» **Instructions for the task**: Pick every line from the data below that contains the string "computer" and copy it.

(Recorded data)
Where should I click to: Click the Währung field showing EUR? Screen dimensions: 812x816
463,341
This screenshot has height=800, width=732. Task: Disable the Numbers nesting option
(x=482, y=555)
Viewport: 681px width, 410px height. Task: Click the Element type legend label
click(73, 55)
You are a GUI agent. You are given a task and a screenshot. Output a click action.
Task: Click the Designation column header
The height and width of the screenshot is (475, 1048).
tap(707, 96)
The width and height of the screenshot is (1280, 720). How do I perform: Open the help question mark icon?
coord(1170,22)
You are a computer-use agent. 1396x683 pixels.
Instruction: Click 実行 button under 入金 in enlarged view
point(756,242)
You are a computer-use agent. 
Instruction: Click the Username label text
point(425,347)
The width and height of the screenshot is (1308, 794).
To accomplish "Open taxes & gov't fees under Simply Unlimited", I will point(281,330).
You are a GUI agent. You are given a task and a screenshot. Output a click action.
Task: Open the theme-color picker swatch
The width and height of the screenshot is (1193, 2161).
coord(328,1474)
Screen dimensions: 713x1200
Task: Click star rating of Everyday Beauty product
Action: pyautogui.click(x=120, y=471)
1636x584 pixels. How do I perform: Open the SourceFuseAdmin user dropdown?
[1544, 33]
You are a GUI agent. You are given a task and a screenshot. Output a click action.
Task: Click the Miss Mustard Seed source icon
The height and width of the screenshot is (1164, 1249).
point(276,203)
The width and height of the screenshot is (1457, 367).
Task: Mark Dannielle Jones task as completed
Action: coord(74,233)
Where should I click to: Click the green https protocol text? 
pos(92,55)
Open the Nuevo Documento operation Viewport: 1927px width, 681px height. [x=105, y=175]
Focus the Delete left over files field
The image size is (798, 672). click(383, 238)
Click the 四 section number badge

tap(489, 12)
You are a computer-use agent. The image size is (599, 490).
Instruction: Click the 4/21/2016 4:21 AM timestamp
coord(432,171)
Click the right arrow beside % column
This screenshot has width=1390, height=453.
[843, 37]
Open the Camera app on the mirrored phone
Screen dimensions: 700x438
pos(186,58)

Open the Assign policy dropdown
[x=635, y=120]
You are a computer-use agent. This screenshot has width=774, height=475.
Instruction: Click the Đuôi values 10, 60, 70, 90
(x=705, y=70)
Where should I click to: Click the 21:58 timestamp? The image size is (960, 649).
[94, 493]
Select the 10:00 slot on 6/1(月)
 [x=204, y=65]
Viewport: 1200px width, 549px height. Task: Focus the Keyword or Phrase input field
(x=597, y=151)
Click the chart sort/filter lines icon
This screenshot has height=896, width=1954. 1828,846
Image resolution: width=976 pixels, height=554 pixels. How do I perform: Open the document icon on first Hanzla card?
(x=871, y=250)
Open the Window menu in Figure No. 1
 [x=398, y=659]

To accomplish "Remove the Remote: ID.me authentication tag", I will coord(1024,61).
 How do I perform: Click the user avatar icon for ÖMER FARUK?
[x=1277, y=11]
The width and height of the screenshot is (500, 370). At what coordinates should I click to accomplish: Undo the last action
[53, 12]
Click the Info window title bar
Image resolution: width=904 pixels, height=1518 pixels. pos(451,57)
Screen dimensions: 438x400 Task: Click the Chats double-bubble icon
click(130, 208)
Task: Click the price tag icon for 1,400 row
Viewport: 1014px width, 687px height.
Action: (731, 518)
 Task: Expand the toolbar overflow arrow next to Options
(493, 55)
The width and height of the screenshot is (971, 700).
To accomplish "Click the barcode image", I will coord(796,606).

» **Output**:
You are a computer-use agent. 1396x683 pixels.
You are a computer-use agent. 
You are a computer-use agent. The image size is (599, 490).
You are a computer-use agent. This screenshot has width=774, height=475.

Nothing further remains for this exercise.